Investment growth continues. It may come as no surprise that investors expect to see continued growth in investment in PropTech. According to MetaProp’s most recent index, the ‘Global PropTech Confidence Index,’ 60% of the PropTech investors interviewed predict that they will make more investments in 2019 than in 2018, an all-time high and growing, compared to the 46% of some six months ago.
During my one-to-one interviews with investors, many of them expressed an expectation – or at least, the hope – that the current value of $20 billion invested will be exceeded in 2019.
Proprietary investment funds. Another trend for 2019 – which started back in 2018, with, for example, JLL Spark and RET Ventures, but which is expected to grow further – are the real estate incumbents that create proprietary investment funds to implement their digital strategy.

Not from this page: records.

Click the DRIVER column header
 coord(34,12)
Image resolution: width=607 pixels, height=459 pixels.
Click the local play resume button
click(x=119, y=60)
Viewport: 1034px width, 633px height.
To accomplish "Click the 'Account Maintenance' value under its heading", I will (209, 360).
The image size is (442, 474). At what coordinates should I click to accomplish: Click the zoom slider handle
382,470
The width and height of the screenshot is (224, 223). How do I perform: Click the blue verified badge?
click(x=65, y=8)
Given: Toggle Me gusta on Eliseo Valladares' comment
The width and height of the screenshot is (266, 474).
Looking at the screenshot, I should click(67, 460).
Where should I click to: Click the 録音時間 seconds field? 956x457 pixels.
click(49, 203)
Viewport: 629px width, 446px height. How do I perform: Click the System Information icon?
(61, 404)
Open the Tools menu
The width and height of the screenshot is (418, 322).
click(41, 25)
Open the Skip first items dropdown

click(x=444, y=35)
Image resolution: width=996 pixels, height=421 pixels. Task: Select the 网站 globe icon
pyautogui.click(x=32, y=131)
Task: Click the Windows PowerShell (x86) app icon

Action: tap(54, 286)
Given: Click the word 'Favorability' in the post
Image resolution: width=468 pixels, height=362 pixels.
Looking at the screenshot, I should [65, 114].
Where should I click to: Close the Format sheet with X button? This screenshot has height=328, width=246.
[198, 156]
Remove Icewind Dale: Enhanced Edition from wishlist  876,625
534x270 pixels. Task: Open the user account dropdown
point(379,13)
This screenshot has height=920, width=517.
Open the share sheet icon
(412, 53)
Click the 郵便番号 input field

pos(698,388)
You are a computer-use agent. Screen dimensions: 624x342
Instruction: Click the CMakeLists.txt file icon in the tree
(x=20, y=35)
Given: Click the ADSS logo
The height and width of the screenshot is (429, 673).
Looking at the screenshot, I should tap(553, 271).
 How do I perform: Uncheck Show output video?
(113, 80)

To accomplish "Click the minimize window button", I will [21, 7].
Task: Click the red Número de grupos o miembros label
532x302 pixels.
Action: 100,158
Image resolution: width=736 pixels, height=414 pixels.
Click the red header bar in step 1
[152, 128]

Real Estate businesses are increasingly aware not only of the purchase value of products from start-ups, but also of having the chance to participate in the rise of successful start-ups and have ownership in order to make sure that the solutions they need are created. These very same companies have, on the whole, recognised the importance of allowing start-ups to be start-ups, and therefore keeping them at a safe distance outside of their own company structure.
Smart Tech. The main trend that almost all the investors with whom I have spoken across the world share, both as an expectation and also as an investment objective, is that of the Smart Technologies.
In actual fact, the most immediate and impactful way to support the real estate market is to accompany the sector’s transition towards a world of services, in other words, Customer Experience Management, combined with a sophisticated analysis of data and technology – that will make it possible to implement these learning systems and therefore optimise resources and assets.